** Exercise directions **
Please set down the material starting at the line that contains "This screenshot has height=523, width=600." and ending at the end of the material, reproducing those lines exactly.
--- Exercise data ---
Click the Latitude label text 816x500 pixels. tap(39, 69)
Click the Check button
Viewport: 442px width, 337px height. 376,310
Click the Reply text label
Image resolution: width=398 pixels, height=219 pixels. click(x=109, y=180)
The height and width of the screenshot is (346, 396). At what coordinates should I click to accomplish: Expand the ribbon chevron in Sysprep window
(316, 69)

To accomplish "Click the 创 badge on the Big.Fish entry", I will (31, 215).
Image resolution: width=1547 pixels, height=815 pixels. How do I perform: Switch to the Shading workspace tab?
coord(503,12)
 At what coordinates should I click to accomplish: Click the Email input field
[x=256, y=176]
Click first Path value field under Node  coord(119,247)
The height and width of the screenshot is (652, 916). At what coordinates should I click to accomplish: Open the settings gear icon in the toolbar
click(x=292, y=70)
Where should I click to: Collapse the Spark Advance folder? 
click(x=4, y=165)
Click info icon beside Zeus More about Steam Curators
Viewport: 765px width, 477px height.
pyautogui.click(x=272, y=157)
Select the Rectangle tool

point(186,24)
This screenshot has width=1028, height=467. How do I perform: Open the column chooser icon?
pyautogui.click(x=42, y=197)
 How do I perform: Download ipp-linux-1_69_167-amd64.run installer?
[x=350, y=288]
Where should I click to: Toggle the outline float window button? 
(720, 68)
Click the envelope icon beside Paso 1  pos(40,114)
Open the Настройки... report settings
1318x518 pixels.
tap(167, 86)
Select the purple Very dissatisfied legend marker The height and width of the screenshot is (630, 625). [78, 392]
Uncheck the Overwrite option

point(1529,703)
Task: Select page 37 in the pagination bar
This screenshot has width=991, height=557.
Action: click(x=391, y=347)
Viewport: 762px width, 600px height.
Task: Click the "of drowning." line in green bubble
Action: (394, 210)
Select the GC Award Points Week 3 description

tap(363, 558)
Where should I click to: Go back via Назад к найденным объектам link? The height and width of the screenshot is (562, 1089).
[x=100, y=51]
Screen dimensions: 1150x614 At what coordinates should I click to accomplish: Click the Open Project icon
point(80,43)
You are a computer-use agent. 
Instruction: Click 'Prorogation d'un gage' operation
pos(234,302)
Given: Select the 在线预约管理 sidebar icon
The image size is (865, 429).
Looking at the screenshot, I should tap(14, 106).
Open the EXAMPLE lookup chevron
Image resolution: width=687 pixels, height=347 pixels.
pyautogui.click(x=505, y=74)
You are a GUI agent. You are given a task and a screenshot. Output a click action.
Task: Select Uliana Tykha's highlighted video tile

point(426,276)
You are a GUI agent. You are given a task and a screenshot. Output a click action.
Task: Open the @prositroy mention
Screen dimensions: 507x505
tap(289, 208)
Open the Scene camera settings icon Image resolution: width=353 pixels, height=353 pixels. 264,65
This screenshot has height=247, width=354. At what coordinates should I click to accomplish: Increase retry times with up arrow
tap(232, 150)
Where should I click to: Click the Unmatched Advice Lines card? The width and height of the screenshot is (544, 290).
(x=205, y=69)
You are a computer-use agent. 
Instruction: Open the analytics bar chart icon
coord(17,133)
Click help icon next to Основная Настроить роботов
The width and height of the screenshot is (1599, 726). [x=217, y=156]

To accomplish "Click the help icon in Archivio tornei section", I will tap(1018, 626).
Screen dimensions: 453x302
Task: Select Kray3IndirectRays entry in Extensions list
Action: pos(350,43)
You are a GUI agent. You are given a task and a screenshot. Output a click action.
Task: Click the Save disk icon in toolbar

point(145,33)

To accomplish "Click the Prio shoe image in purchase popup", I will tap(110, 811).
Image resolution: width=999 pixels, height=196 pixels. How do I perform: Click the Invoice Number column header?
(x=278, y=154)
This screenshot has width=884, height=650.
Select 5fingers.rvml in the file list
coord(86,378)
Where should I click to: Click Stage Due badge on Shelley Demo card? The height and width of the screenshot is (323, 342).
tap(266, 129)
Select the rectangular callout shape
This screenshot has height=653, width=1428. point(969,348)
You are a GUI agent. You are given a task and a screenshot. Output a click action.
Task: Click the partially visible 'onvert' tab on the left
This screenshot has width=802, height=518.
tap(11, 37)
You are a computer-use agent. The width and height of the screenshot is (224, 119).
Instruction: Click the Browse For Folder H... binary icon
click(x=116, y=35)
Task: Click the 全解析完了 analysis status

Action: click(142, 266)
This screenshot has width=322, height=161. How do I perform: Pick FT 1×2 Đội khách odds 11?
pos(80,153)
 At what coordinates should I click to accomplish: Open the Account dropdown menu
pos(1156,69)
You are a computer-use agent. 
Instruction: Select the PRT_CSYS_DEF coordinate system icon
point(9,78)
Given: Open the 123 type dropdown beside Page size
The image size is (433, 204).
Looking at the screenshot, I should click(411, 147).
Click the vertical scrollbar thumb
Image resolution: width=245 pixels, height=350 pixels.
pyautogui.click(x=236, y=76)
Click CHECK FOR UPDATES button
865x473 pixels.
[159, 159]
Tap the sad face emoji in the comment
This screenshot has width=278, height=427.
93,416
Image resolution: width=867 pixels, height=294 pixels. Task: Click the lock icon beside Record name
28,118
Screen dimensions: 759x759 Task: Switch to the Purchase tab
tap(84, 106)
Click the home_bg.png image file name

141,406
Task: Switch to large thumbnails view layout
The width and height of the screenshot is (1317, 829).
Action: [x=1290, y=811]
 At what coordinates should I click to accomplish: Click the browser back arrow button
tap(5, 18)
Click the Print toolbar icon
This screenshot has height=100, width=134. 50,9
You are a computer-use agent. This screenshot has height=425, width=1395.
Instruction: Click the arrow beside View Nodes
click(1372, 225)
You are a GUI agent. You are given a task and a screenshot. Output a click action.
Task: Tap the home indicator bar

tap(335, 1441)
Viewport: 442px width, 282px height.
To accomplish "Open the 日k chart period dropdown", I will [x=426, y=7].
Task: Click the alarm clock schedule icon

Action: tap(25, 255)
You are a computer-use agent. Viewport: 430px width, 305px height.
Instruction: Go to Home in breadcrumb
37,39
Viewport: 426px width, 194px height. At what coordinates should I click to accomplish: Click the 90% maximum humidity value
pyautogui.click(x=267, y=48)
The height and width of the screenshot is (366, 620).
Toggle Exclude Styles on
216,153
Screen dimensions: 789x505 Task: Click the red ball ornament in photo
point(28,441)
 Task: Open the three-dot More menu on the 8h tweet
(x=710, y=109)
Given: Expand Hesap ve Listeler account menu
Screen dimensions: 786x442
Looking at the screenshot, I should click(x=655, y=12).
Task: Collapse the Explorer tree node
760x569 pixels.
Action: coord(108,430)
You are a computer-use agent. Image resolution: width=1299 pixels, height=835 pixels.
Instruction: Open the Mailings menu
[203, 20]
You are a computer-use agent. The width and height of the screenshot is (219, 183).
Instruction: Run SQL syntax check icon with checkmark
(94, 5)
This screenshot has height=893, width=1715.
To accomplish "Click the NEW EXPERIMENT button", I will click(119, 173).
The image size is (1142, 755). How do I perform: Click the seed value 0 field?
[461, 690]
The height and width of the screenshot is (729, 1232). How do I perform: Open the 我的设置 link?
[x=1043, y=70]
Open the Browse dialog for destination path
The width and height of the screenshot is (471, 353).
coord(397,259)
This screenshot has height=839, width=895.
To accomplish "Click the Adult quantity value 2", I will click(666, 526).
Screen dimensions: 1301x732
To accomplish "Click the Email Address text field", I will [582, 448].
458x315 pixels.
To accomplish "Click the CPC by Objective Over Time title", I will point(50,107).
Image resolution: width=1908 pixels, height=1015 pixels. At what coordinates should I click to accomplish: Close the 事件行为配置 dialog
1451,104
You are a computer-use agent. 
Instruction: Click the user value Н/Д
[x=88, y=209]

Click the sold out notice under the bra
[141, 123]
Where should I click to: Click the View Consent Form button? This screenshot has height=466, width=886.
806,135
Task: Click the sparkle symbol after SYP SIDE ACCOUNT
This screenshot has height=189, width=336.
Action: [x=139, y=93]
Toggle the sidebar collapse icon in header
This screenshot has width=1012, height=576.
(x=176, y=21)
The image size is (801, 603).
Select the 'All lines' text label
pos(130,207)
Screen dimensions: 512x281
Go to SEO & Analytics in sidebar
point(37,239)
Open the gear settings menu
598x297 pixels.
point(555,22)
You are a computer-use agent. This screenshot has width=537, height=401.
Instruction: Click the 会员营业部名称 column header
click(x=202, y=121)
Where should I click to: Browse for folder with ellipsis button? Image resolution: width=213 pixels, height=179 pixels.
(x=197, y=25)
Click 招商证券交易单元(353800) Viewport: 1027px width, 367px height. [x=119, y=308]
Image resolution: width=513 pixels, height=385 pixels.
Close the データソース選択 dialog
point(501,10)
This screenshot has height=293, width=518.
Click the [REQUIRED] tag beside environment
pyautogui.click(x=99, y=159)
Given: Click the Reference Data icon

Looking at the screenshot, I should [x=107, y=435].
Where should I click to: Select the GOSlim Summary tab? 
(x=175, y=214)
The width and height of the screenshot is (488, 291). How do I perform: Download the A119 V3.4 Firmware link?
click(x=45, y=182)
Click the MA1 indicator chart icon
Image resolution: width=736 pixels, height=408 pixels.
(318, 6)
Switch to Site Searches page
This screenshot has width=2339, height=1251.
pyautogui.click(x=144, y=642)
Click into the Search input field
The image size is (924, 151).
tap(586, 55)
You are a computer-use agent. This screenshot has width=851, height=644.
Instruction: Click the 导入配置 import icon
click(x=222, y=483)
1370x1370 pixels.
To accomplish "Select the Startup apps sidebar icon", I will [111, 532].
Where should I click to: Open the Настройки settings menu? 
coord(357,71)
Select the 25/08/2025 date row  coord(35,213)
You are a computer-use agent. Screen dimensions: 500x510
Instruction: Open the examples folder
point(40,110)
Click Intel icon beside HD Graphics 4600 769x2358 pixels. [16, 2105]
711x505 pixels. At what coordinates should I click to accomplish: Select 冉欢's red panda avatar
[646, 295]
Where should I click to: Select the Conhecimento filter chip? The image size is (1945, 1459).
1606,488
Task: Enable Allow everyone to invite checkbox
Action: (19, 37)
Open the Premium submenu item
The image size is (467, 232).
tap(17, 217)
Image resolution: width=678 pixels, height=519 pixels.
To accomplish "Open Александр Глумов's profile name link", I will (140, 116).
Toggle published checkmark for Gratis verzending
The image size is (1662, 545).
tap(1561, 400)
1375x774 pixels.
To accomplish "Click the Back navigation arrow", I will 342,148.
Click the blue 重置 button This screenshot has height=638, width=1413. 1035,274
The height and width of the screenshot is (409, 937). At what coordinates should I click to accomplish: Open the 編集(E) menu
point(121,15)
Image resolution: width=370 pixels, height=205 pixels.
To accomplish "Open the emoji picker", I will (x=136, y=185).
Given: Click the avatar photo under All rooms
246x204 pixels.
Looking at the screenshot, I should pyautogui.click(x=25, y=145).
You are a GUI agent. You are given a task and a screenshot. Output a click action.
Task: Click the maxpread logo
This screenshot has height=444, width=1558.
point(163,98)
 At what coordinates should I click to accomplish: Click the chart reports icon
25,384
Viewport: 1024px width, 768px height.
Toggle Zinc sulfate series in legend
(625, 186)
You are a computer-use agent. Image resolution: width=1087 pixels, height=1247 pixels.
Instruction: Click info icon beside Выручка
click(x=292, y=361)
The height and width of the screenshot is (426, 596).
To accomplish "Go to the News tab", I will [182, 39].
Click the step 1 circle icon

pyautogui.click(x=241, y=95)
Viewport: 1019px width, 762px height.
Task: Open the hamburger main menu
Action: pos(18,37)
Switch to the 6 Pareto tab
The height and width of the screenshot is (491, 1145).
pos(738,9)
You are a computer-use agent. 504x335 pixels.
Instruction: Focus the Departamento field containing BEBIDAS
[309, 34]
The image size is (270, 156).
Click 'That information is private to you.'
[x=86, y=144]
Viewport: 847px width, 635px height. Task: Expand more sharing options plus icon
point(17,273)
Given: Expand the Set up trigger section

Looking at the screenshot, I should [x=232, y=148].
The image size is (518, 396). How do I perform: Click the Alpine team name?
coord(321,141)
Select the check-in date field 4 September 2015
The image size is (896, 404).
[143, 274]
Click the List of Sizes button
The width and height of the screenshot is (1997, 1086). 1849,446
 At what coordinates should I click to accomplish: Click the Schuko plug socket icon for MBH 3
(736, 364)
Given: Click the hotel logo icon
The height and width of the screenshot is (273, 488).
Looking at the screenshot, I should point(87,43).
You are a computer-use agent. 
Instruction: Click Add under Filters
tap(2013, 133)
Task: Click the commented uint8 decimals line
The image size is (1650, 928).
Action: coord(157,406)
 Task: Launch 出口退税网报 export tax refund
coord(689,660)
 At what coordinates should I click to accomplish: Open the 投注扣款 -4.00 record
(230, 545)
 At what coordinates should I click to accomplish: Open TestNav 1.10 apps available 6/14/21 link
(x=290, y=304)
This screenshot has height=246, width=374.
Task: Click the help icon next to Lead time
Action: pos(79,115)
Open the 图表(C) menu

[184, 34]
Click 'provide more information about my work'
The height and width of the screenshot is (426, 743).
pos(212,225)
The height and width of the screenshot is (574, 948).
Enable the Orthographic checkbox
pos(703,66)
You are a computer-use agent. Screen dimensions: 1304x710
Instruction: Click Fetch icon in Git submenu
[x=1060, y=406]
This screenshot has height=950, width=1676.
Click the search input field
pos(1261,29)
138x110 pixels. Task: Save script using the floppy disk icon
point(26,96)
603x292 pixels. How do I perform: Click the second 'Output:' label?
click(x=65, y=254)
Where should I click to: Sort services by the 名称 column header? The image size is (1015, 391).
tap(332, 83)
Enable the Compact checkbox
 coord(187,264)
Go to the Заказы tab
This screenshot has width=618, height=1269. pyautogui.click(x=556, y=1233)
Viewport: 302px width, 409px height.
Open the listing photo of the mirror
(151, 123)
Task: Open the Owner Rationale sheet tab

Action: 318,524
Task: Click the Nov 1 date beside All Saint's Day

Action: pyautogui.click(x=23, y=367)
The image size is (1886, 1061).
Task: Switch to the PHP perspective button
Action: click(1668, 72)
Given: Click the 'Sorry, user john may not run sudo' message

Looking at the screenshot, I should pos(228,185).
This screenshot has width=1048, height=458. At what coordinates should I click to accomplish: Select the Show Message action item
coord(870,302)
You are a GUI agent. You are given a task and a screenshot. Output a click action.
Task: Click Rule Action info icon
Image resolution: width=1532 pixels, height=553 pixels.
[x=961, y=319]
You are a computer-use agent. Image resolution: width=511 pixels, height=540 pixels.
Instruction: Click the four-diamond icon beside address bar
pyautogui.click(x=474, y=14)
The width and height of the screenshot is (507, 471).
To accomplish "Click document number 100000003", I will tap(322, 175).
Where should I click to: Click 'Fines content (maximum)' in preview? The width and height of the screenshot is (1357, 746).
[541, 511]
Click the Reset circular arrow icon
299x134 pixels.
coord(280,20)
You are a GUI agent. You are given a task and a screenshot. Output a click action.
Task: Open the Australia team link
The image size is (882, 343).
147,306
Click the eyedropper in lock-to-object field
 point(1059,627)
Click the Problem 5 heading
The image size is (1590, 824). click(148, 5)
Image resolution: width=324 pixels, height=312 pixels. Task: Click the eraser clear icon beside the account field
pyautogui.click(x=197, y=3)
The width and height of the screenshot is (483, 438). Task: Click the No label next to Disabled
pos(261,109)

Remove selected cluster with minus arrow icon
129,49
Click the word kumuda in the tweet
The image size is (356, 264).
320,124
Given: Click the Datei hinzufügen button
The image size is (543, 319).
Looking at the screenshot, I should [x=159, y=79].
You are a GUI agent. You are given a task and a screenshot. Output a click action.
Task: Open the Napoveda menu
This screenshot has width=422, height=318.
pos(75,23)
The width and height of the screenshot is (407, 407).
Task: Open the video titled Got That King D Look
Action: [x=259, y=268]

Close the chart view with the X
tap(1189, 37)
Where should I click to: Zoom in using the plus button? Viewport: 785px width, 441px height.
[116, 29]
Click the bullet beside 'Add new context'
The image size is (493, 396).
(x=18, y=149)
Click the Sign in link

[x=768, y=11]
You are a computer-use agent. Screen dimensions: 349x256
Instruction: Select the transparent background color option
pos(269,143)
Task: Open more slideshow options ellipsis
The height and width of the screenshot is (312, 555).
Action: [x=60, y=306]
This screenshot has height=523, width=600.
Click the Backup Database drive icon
---
** Answer to the exercise **
This screenshot has height=523, width=600.
Click the Backup Database drive icon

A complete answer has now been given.